QStringList result = /*some QString*/
if(result.isEmpty())
{
textEdit->append(tr("nothing are different"));
return;
}

for(auto &data : result)
{
textEdit->append(data);
}


Since the "result" would not be used after append to the "textEdit"
I would like to move the QString of "result" into the "textEdit"
How could I do that?Thanks a lot

zgulser
24th April 2012, 12:16
textEdit->setText(data);

stereoMatching
24th April 2012, 13:02
Thanks, but setText would have different result


QTextEdit A;
QStringList B;
B << "one" << "two";
for(auto & a : B) A.append(a);

A.show();

will show
"one"
"two"

but A.setText will show
"two"

Besides, I would like to move the data of B into A but not copy
something similar to



std::vector<std::string> A;
std::string B("one");
A.push_back(std::move(B)); //move the resource of B into A



How could I move the resource to the QTextEdit?Thanks

Without rvalue reference in the old time, I would do something like this


std::list<std::string> A;
//A.push_back.... blah blah blah
std::vector<std::string> B(A.size());

//for loop
B.swap(A[i]);

Could I apply the same way on QTextEdit?Or there are better way?Thanks

ChrisW67
25th April 2012, 00:25
You cannot "move" the QString entries from the QStringList into the QTextEdit content because that content is not a collection of QStrings. The content of the QString will be copied one way or another.

You could do it this way:


QStringList result;
// append 50000 strings
...
if (result.isEmpty())
textEdit.append( tr("nothing are different") );
else {
while ( !result.isEmpty() )
textEdit.append( result.takeFirst() );
}

The result list is reduced at each iteration with overheads for list manipulation. (440 ms on my machine)

You could do it this way:


QStringList result;
// append 50000 strings
...
if (result.isEmpty())
textEdit.append( tr("nothing are different") );
else
textEdit.append( result.join("\n") );

There is only one call to append() rather than one per string (important if there are 50000 strings).

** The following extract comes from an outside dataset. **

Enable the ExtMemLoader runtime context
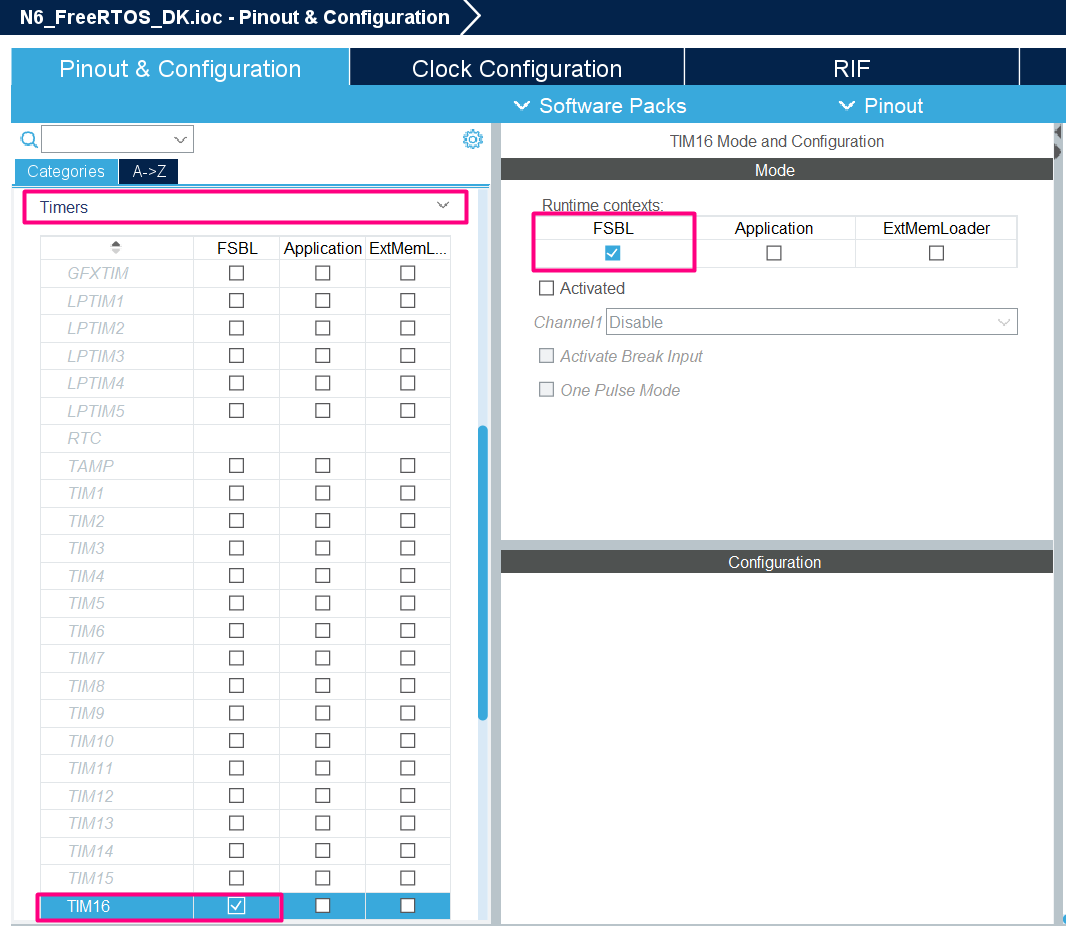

You still need to build the joined string but compiler optimisation will probably remove the copy of the temporary result of join(). (130 ms on my machine)

Regardless of how you do it, the majority of the unneeded QStringList resources can be freed by simply calling clear(). When the QStringList goes out of scope all of its resources will be freed anyway.